Rick Owens, Spring/Summer '09 (scroll down to read the review)
One of the most consistently eye popping news items to come out of a Rick Owens show occurs 'down below' where his futuristic footwear takes centre stage. There have been, among others, long hairy shoes and over-the-knee suede boots that looked like craggily, volcanic rock formations tipping out over a cliff.
This season, he took a cue from posh show pony hooves to propose what looked like ruffled leather ankle curtains. Its true that these draped designs, which came in long and short, spring-appropriate versions, did mask the sandals beneath. But they did nothing to detract from the pure simplicity of Owen's architecturally sliced clothes.

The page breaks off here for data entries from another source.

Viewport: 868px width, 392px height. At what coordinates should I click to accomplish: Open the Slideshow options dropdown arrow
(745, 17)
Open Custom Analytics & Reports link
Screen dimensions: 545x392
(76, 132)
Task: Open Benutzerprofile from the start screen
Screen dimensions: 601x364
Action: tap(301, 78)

In fact, the leather flaps, together with their headgear counterpart (a droopy sack version of a nun's veil) only made the pure clothes story, which bordered on the monastic, all the more compelling.

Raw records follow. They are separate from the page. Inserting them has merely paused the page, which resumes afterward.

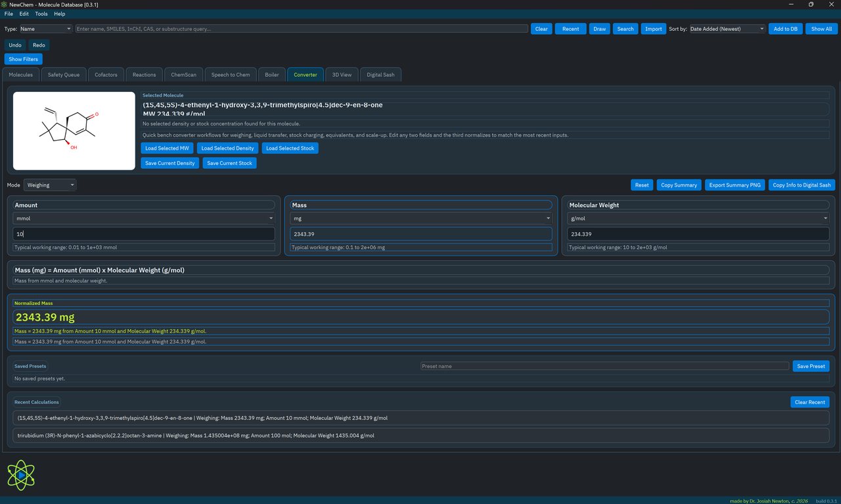Click the Save Preset button
The width and height of the screenshot is (841, 504).
point(811,366)
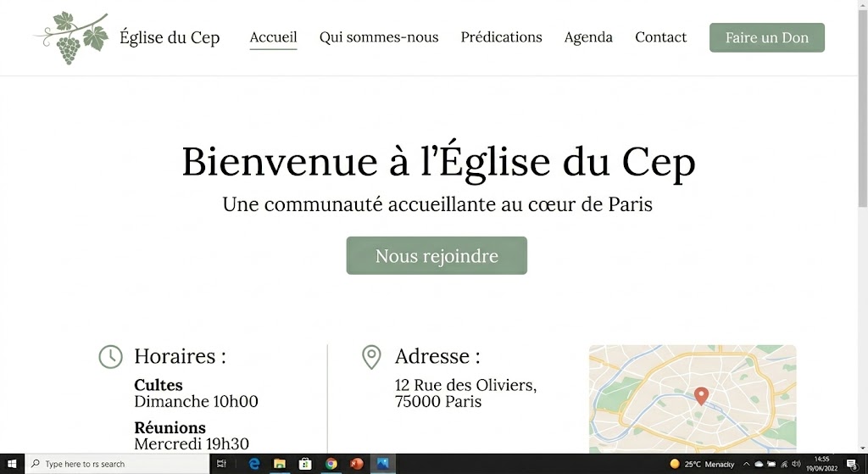Open the Qui sommes-nous page
Screen dimensions: 868x474
point(379,37)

Owens is a sharp cutter and he proved his scissoring skills by the geometric negative space neatly extracted from the mid sections of droopy rompers, loose dresses and airy tops. Leather, this designer's fabric of choice, was ironed down into paper-thin patchwork jackets and A-line skirts and asymmetrical hems. That, together with the bow-tied cut away coats and fancy footwear, made for a very striking group finale when Owens' troop of models stormed the runway through a puff of billowing smoke.